Your answer should reproduce the full set of records exactly as given.

▶ _RECORDS SUPPLIED_
--- START ---
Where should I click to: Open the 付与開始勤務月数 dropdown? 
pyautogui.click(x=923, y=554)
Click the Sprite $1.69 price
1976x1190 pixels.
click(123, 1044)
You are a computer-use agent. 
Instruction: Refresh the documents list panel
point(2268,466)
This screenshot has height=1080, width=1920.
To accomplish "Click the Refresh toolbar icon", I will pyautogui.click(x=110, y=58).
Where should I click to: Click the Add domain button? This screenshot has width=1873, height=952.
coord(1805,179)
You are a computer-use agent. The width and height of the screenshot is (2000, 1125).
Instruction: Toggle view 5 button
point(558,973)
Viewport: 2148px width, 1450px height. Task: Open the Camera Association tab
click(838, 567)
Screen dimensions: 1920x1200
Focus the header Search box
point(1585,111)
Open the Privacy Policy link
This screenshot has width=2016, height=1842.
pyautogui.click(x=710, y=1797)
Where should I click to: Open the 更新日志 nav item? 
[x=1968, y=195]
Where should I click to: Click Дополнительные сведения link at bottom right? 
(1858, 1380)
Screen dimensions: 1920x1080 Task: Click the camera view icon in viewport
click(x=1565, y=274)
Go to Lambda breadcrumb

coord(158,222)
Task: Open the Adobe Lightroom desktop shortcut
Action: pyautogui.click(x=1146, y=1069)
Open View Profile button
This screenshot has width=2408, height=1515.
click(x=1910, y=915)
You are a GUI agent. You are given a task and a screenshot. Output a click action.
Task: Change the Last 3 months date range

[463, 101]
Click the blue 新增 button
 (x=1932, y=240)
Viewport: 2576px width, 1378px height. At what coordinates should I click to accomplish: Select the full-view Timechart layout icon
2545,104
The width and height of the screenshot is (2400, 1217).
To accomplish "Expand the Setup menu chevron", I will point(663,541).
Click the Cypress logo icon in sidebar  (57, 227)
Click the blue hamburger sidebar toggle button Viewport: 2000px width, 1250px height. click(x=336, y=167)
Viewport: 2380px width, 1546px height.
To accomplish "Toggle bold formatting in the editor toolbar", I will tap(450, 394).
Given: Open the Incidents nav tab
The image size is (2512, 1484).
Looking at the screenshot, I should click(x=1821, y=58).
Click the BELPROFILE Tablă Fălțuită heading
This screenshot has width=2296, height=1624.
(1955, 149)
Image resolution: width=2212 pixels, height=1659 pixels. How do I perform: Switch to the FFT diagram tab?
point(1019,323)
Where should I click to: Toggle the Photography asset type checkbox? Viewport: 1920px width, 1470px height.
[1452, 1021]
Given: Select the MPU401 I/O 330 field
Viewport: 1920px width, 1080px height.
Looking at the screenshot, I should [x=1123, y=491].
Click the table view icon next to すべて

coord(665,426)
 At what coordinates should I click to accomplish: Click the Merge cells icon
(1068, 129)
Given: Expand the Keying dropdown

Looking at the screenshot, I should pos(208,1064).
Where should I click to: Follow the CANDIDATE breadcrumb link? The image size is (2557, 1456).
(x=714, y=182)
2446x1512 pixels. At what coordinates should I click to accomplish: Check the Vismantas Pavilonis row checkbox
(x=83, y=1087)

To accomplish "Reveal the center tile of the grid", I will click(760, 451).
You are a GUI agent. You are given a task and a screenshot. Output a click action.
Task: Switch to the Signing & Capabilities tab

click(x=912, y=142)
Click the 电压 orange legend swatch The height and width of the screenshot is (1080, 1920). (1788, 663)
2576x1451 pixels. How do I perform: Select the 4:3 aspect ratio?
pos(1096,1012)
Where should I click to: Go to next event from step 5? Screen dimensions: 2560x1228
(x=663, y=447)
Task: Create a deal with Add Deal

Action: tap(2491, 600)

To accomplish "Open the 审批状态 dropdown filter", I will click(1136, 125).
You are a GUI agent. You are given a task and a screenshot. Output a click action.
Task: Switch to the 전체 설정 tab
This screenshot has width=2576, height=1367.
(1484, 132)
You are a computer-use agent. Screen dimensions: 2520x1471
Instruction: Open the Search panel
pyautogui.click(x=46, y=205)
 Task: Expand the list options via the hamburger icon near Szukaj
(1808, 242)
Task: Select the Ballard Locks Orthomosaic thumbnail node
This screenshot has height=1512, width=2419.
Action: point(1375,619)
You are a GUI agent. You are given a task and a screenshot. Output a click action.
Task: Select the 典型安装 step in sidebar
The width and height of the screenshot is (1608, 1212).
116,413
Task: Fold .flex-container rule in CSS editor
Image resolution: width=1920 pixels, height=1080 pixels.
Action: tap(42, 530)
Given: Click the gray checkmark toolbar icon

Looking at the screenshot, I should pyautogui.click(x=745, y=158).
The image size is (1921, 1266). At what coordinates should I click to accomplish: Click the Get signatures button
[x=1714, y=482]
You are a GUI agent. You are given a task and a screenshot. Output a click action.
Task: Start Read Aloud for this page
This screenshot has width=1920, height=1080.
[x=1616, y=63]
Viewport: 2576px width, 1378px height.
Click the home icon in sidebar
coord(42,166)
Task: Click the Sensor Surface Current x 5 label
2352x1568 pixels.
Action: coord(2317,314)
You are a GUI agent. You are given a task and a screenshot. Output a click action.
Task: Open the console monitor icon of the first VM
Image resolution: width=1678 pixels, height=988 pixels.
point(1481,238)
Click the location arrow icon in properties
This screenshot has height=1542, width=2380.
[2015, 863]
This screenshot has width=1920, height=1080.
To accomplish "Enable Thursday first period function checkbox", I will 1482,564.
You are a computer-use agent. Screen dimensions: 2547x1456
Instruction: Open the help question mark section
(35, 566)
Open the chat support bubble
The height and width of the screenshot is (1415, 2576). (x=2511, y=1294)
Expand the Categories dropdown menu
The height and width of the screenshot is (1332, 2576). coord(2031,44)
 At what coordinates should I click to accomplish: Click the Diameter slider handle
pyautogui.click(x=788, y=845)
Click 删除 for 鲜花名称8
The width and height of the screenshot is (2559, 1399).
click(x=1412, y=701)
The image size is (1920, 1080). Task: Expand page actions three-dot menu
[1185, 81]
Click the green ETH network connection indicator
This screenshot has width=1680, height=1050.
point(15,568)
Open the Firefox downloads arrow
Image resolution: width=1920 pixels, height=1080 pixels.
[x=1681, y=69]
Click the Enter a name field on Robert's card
--- END ---
▶ _REPLY_
Where should I click to: Open the 付与開始勤務月数 dropdown? 
pyautogui.click(x=923, y=554)
Click the Sprite $1.69 price
1976x1190 pixels.
click(123, 1044)
You are a computer-use agent. 
Instruction: Refresh the documents list panel
point(2268,466)
This screenshot has height=1080, width=1920.
To accomplish "Click the Refresh toolbar icon", I will pyautogui.click(x=110, y=58).
Where should I click to: Click the Add domain button? This screenshot has width=1873, height=952.
coord(1805,179)
You are a computer-use agent. The width and height of the screenshot is (2000, 1125).
Instruction: Toggle view 5 button
point(558,973)
Viewport: 2148px width, 1450px height. Task: Open the Camera Association tab
click(838, 567)
Screen dimensions: 1920x1200
Focus the header Search box
point(1585,111)
Open the Privacy Policy link
This screenshot has width=2016, height=1842.
pyautogui.click(x=710, y=1797)
Where should I click to: Open the 更新日志 nav item? 
[x=1968, y=195]
Where should I click to: Click Дополнительные сведения link at bottom right? 
(1858, 1380)
Screen dimensions: 1920x1080 Task: Click the camera view icon in viewport
click(x=1565, y=274)
Go to Lambda breadcrumb

coord(158,222)
Task: Open the Adobe Lightroom desktop shortcut
Action: pyautogui.click(x=1146, y=1069)
Open View Profile button
This screenshot has width=2408, height=1515.
click(x=1910, y=915)
You are a GUI agent. You are given a task and a screenshot. Output a click action.
Task: Change the Last 3 months date range

[463, 101]
Click the blue 新增 button
 (x=1932, y=240)
Viewport: 2576px width, 1378px height. At what coordinates should I click to accomplish: Select the full-view Timechart layout icon
2545,104
The width and height of the screenshot is (2400, 1217).
To accomplish "Expand the Setup menu chevron", I will point(663,541).
Click the Cypress logo icon in sidebar  (57, 227)
Click the blue hamburger sidebar toggle button Viewport: 2000px width, 1250px height. click(x=336, y=167)
Viewport: 2380px width, 1546px height.
To accomplish "Toggle bold formatting in the editor toolbar", I will tap(450, 394).
Given: Open the Incidents nav tab
The image size is (2512, 1484).
Looking at the screenshot, I should click(x=1821, y=58).
Click the BELPROFILE Tablă Fălțuită heading
This screenshot has width=2296, height=1624.
(1955, 149)
Image resolution: width=2212 pixels, height=1659 pixels. How do I perform: Switch to the FFT diagram tab?
point(1019,323)
Where should I click to: Toggle the Photography asset type checkbox? Viewport: 1920px width, 1470px height.
[1452, 1021]
Given: Select the MPU401 I/O 330 field
Viewport: 1920px width, 1080px height.
Looking at the screenshot, I should [x=1123, y=491].
Click the table view icon next to すべて

coord(665,426)
 At what coordinates should I click to accomplish: Click the Merge cells icon
(1068, 129)
Given: Expand the Keying dropdown

Looking at the screenshot, I should pos(208,1064).
Where should I click to: Follow the CANDIDATE breadcrumb link? The image size is (2557, 1456).
(x=714, y=182)
2446x1512 pixels. At what coordinates should I click to accomplish: Check the Vismantas Pavilonis row checkbox
(x=83, y=1087)

To accomplish "Reveal the center tile of the grid", I will click(760, 451).
You are a GUI agent. You are given a task and a screenshot. Output a click action.
Task: Switch to the Signing & Capabilities tab

click(x=912, y=142)
Click the 电压 orange legend swatch The height and width of the screenshot is (1080, 1920). (1788, 663)
2576x1451 pixels. How do I perform: Select the 4:3 aspect ratio?
pos(1096,1012)
Where should I click to: Go to next event from step 5? Screen dimensions: 2560x1228
(x=663, y=447)
Task: Create a deal with Add Deal

Action: tap(2491, 600)

To accomplish "Open the 审批状态 dropdown filter", I will click(1136, 125).
You are a GUI agent. You are given a task and a screenshot. Output a click action.
Task: Switch to the 전체 설정 tab
This screenshot has width=2576, height=1367.
(1484, 132)
You are a computer-use agent. Screen dimensions: 2520x1471
Instruction: Open the Search panel
pyautogui.click(x=46, y=205)
 Task: Expand the list options via the hamburger icon near Szukaj
(1808, 242)
Task: Select the Ballard Locks Orthomosaic thumbnail node
This screenshot has height=1512, width=2419.
Action: point(1375,619)
You are a GUI agent. You are given a task and a screenshot. Output a click action.
Task: Select the 典型安装 step in sidebar
The width and height of the screenshot is (1608, 1212).
116,413
Task: Fold .flex-container rule in CSS editor
Image resolution: width=1920 pixels, height=1080 pixels.
Action: tap(42, 530)
Given: Click the gray checkmark toolbar icon

Looking at the screenshot, I should pyautogui.click(x=745, y=158).
The image size is (1921, 1266). At what coordinates should I click to accomplish: Click the Get signatures button
[x=1714, y=482]
You are a GUI agent. You are given a task and a screenshot. Output a click action.
Task: Start Read Aloud for this page
This screenshot has width=1920, height=1080.
[x=1616, y=63]
Viewport: 2576px width, 1378px height.
Click the home icon in sidebar
coord(42,166)
Task: Click the Sensor Surface Current x 5 label
2352x1568 pixels.
Action: coord(2317,314)
You are a GUI agent. You are given a task and a screenshot. Output a click action.
Task: Open the console monitor icon of the first VM
Image resolution: width=1678 pixels, height=988 pixels.
point(1481,238)
Click the location arrow icon in properties
This screenshot has height=1542, width=2380.
[2015, 863]
This screenshot has width=1920, height=1080.
To accomplish "Enable Thursday first period function checkbox", I will 1482,564.
You are a computer-use agent. Screen dimensions: 2547x1456
Instruction: Open the help question mark section
(35, 566)
Open the chat support bubble
The height and width of the screenshot is (1415, 2576). (x=2511, y=1294)
Expand the Categories dropdown menu
The height and width of the screenshot is (1332, 2576). coord(2031,44)
 At what coordinates should I click to accomplish: Click the Diameter slider handle
pyautogui.click(x=788, y=845)
Click 删除 for 鲜花名称8
The width and height of the screenshot is (2559, 1399).
click(x=1412, y=701)
The image size is (1920, 1080). Task: Expand page actions three-dot menu
[1185, 81]
Click the green ETH network connection indicator
This screenshot has width=1680, height=1050.
point(15,568)
Open the Firefox downloads arrow
Image resolution: width=1920 pixels, height=1080 pixels.
[x=1681, y=69]
Click the Enter a name field on Robert's card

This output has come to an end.